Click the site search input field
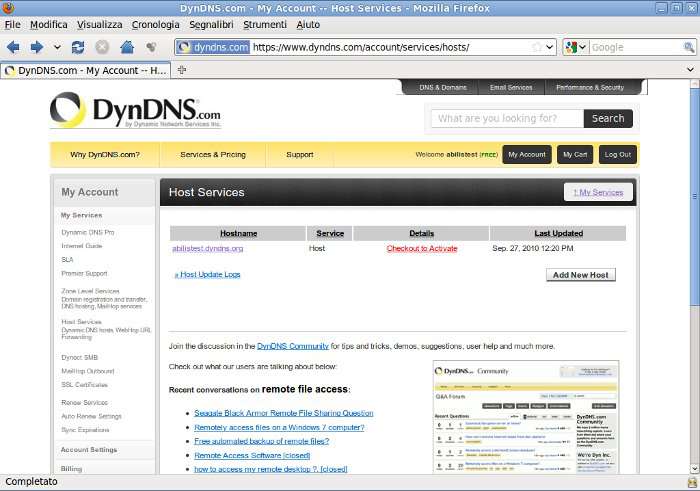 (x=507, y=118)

---

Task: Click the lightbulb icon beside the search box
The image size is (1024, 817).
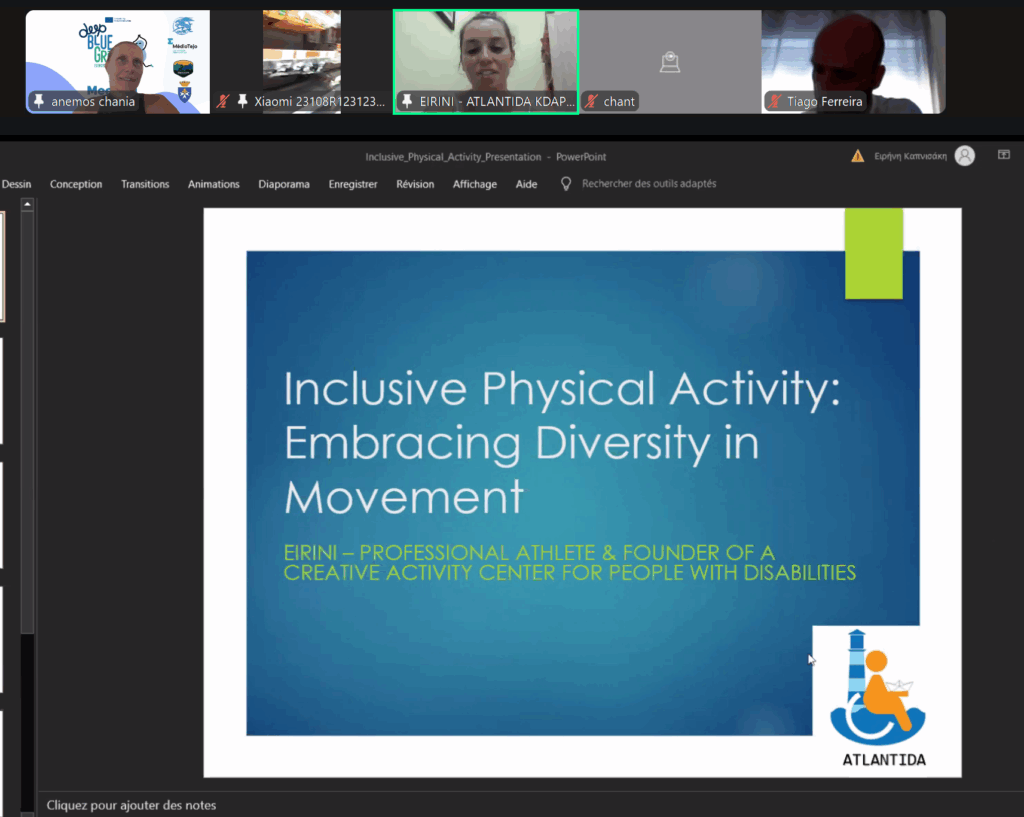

---

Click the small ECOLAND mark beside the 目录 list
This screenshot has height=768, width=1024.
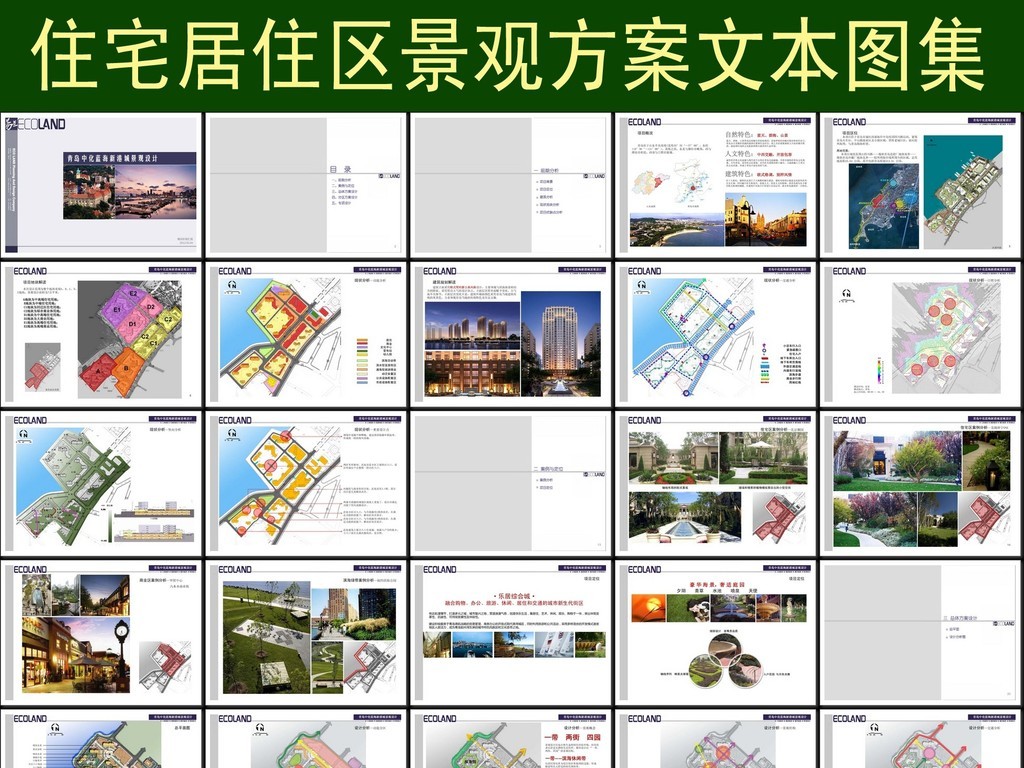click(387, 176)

▸ **ACTIVITY**
Look through the material above and print exactly the lines from the one containing "Task: Click the" to the one containing "The image size is (1024, 817).", both included, and nothing more.

▸ **YOUR RESPONSE**
Task: Click the lightbulb icon beside the search box
The image size is (1024, 817).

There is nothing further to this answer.